Это загадки сфинксовы: каким путем ни пойдем, непременно встретимся с ними. Если решаемся вовсе оставить их без внимания и без ответа -- наша воля. Если даем ответ нерешительный -- опять наша воля, но и в том и в другом случае -- наш и страх. Если человек предпочитает отвернуться вовсе от Бога и от будущего, кто может запретить ему? Нет возможности убедить его в противном, явственно доказать ему, что он ошибается.
Наоборот, если человек сделал свой выбор в другую сторону, никто не в силах и ему доказать, что он ошибся. Всякий вправе действовать по своему лучшему усмотрению, и если не так действует, так для него хуже.

------------------------------

### ВАША ЗАДАЧА
Перепечатайте весь исходный текст выше слово в слово, ничего не меняя.

### НАБОР ДАННЫХ

------------------------------

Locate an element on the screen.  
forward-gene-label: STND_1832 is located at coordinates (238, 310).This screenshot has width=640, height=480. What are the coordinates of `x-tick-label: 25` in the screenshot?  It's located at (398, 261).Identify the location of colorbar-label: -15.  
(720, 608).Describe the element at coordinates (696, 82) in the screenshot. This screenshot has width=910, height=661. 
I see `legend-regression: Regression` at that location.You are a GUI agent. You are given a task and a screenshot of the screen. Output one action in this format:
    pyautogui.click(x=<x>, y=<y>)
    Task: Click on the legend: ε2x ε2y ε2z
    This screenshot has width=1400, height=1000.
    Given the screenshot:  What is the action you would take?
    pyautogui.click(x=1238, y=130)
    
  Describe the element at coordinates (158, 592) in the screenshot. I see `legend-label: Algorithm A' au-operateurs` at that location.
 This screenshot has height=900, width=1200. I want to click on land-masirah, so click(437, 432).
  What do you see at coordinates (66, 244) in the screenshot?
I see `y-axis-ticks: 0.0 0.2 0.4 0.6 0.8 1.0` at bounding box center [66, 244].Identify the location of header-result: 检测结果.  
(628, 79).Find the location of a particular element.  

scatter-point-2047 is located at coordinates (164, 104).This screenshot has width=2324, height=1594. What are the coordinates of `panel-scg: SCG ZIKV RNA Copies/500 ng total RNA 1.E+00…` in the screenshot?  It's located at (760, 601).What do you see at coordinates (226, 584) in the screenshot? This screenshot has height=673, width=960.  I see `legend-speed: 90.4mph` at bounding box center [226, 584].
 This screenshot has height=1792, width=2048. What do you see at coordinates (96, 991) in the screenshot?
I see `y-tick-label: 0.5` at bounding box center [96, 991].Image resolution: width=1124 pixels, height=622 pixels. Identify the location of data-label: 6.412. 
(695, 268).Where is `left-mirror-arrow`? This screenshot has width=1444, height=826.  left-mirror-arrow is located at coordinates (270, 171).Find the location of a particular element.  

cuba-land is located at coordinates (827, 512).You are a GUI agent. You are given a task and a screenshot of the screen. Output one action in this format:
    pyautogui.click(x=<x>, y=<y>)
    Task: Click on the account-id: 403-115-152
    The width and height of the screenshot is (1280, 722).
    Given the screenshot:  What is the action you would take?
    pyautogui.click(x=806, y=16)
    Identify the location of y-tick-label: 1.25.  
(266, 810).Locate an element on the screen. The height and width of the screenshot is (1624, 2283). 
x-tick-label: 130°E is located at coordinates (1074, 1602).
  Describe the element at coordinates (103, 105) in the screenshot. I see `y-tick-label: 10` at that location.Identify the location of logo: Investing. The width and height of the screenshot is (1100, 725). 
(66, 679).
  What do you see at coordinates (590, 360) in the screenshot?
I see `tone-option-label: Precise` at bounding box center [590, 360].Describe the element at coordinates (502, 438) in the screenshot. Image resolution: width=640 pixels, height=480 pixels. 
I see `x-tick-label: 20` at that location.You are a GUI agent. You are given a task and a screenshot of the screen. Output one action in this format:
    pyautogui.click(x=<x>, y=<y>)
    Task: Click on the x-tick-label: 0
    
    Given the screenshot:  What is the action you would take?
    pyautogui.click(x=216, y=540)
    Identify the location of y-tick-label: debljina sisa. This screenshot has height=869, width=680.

------------------------------

### ГОТОВОЕ ЗАДАНИЕ
Это загадки сфинксовы: каким путем ни пойдем, непременно встретимся с ними. Если решаемся вовсе оставить их без внимания и без ответа -- наша воля. Если даем ответ нерешительный -- опять наша воля, но и в том и в другом случае -- наш и страх. Если человек предпочитает отвернуться вовсе от Бога и от будущего, кто может запретить ему? Нет возможности убедить его в противном, явственно доказать ему, что он ошибается.
Наоборот, если человек сделал свой выбор в другую сторону, никто не в силах и ему доказать, что он ошибся. Всякий вправе действовать по своему лучшему усмотрению, и если не так действует, так для него хуже.